McGarvey dropped the drinks, and sprinted forward to grab the detonator at the same moment Liese shoved Nakamura away and grappled for it.
She reached it first, and held it up in his face, a triumphant look in her eyes, then pushed the button.
Dimaggio came in from above and to the north of the eastbound 747, made a tight nine-G turn, cutting back on his engines and almost instantly dropping his speed out of the supersonic range.
Morgan dropped in on the starboard side of the big jetliner and together they matched speeds, hanging just a few yards off the big plane’s flight-deck windows.
For a moment or two Dimaggio wasn’t sure what he was seeing, although the tail numbers and dove insignia matched his intended target. But he could see the pilot and copilot.
“Fukai Semiconductor aircraft on an easterly heading, north of the Hawaiian Islands, please come back.
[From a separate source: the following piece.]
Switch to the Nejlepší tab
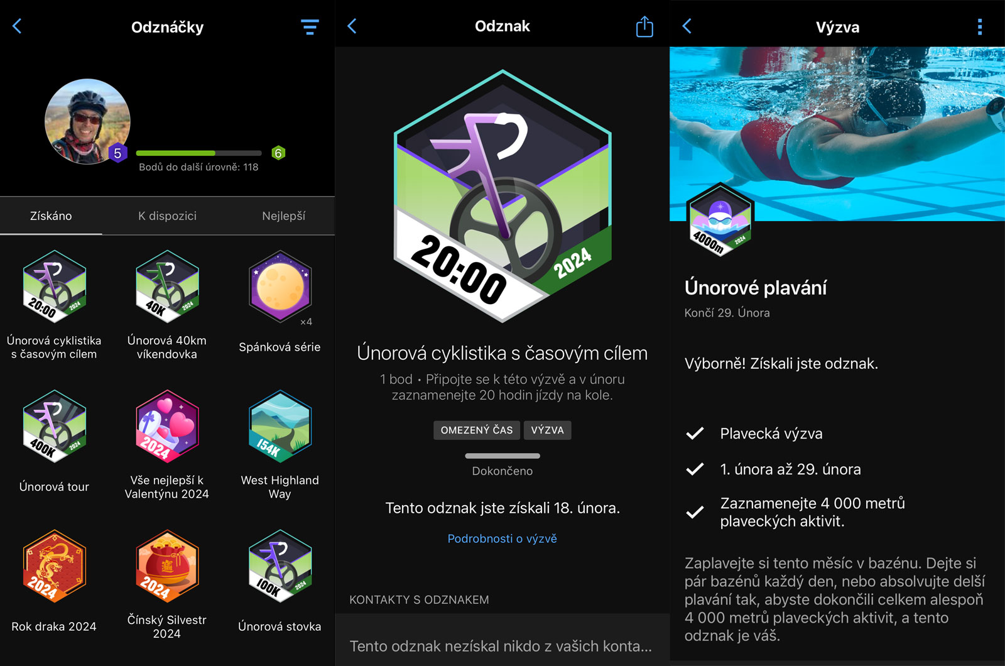pos(283,216)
This is the U.S. Naval warplane off your port side,” he radioed.
There was no answer. His communications would be monitored and recorded aboard the Vinson, just ahead of them now.
He pulled out his motorized drive Haselblad camera and took a half-dozen shots of the 747’s flight-deck area, then got back on his radio.
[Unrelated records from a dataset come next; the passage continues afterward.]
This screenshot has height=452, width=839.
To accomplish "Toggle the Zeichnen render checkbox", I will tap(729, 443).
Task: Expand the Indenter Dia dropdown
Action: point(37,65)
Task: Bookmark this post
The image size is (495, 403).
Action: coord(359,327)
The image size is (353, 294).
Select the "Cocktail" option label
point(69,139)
“Red Dog Two, this is One. Marc, what do you see over there?”
“I see the crew, but they look… dead to me, Joe,” Morgan radioed.
“Brood House, this is Red Dog One, you monitor?”
“Roger.”
“What do you advise?”
“Stand by.”
Dimaggio dropped a couple of meters lower, and mindful that the 747’s wing was just aft of his own tail, he eased in a little closer.
From here he could definitely see that the crew was dead.
“Brood House, this is Red Dog One. The crew are definitely dead. I see blood on the back of the pilot’s head.”
“Roger,” the Air Wing CO radioed. “You are authorized to arm and uncage your weapons.
Designator, Yellow Bird three-easy-love.”
Dimaggio quickly flipped through his authenticator book. “Wild Card seven-one-delta.”
“Roger,” the Vinson radioed dryly.
“Red Dog Two, I’ll take aft and starboard.”
“Right,” Morgan radioed back, and they both peeled away, making looping turns right and left, as they climbed to get above and behind the big airliner. They both uncaged their AIM-7F Sparrow air-to-air missiles.
Nothing happened. Liese pushed the button again, but still nothing happened. Nakamura had been lying. The bomb was evidently set on a timer, or there was some sort of a coded sequence in which to push the button.
McGarvey yanked the device out of her hand and got up. But again she was like a wild animal, driven by some inner compulsion to attack and kill. She viciously yanked the stiletto out of Nakamura’s skull and leaped up.
McGarvey stepped aside, pulled out the Bernadelli, cocked the hammer with his thumb and shot her point-blank in the face.